Je ne suis pas pudique, mais il me faut un certain temps pour me révéler. Comme une banane dévêtue pan après pan, dévoilant progressivement ses façades avant de se laisser manger. Elle n’oppose pas de résistance, elle est là pour être mangée. Il y a d’ailleurs, plantés dans le décor, des fruits, mais pas des bananes. Ce n’est pas vraiment le fruit approprié pour la circonstance. Il y a des fraises et des noix. Et de la musique. De la musique suave. Une musique qui a du caractère, de la guitare et du piano. Souvent du saxo.
Il n’est pas pudique non plus, mais il me pousse à aller chercher ce que je veux. Il y a un jeu, qui n’est pas si amusant à vrai dire, je n’aime pas la difficulté. Je préfère me laisser faire, c’est tellement rare que j’embrasse une telle position de soumission. Je le veux maître de tout, j’aime le voir diriger et mener la cadence. Mais nous n’en sommes pas là, le décor ne fait qu’être planté. La lumière tamisée aggrave son regard, je n’arrive pas à la soutenir. Mon esprit me prépare lentement à me faire sienne, la fièvre me gagne lentement, il lui faudra la chaleur qu’il aime tant.
Sa main finit par m’effleurer, puis m’attirer, doucement, puis fermement. Je ne pense plus vraiment, je me laisse faire. Et puis je me rappelle, qu’il me faut lui en donner aussi. De la douceur et de la fermeté, même si j’aimerai simplement m’abandonner à ses soins experts. Alors je résiste, je joue moi aussi, et mon regard s’aggrave, mes mains l’effleurent. Il sourit, frémit, frissonne. Il est comme moi finalement, il a envie de se laisser faire.
Il finit par les prendre, les agripper. Les mordiller, puis les sucer. Les fraises. La proximité de sa virilité – sa barbe – fait accélérer les battements de mon cœur. La chamade, dit-on. On dirait que je me rends seulement compte de ce qui va se passer. Je suis encore seule, dans ma tête. Et puis je ne sais de quelle façon, il m’y rejoint. Je suis maintenant visible, vraiment visible. Peut-être arrive-t-il à lire dans mes pensées.
Il me rend visite. Ses mains, en réalité. Je découvre ce qu’elles savent faire. Les coins et recoins, accessibles et moins visibles, inconnus pour certains. Il se remet à pleuvoir, progressivement, puis il peut dru. L’odeur de la chair mouillée qui remplit le moindre espace. La pluie réveille ses sens, éveille ses membres.
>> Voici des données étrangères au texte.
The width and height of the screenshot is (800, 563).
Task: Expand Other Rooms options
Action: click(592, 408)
Je peux alors lui rendre visite aussi. Avec mes mains. Mes lèvres, qui agrippent à leur tour, explorent et finissent par trouver. Les fruits. Je les savoure. Je suis alerte, ses réactions me guident. Je m’arrête net. Je suis prête, il l’est aussi. Il m’enveloppe de son regard profond, et mon cœur bat plus vite, il pleut de plus belle… Il s’approche de moi. Il me rencontre, il me voit.
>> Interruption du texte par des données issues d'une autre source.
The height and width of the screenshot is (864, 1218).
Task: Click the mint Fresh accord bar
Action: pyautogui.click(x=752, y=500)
Il y a une vague, mais il me tient. Je suis en sécurité. Il y a une danse, un rythme. Des sons, des regards, des sourires, quelques mots. Mais surtout, une fusion, des étincelles… Mon cœur gonfle, mon esprit se tait. Il n’est plus seul, il ne peut plus prendre toute la place. Ils sont deux, mon esprit et le sien. Je le sens… il comble l’espace. On dirait qu’il n’y plus ni vide, ni creux, tout est rempli. On dirait qu’on se parle, mais il n’y a que peu de mots. C’est magique.
Il l’a trouvé. Je vibre, je m’envole… Et il s’envole avec moi. On se sourit. On se regarde profondément. Le décor est planté. Nous sommes liés désormais. C’est le lien de la pluie.